__The task__:
Only the lines below from the one containing "網絡安全性 / Cybersecurity (239, 349)" to the one containing "Top Rated (509, 922)" should be repeated, both included and unchanged.

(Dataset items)
•••
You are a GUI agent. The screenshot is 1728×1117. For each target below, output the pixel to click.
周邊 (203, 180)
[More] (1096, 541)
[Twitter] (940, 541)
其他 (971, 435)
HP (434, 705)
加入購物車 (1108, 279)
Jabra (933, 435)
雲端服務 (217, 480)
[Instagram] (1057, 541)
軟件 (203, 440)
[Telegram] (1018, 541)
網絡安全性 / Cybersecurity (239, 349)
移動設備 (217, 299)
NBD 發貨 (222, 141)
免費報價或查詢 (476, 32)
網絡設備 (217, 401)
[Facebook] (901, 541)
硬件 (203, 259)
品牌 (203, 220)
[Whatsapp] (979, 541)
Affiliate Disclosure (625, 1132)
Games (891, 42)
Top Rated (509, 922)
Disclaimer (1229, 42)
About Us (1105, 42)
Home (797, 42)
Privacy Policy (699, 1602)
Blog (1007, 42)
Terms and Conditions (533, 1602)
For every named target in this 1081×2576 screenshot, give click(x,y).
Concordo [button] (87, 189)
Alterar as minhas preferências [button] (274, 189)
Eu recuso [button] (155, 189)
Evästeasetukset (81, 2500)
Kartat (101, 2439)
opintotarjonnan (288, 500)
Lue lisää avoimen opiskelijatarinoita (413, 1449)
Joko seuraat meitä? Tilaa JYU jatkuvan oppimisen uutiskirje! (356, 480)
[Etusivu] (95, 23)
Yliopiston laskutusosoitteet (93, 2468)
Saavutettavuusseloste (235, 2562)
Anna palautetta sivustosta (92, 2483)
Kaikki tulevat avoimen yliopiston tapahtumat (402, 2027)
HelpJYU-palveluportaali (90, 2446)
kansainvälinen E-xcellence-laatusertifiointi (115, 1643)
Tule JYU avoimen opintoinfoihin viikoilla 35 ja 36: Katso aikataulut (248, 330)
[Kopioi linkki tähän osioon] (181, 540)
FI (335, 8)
•••
__Output of the task__:
網絡安全性 / Cybersecurity (239, 349)
移動設備 (217, 299)
NBD 發貨 (222, 141)
免費報價或查詢 (476, 32)
網絡設備 (217, 401)
[Facebook] (901, 541)
硬件 (203, 259)
品牌 (203, 220)
[Whatsapp] (979, 541)
Affiliate Disclosure (625, 1132)
Games (891, 42)
Top Rated (509, 922)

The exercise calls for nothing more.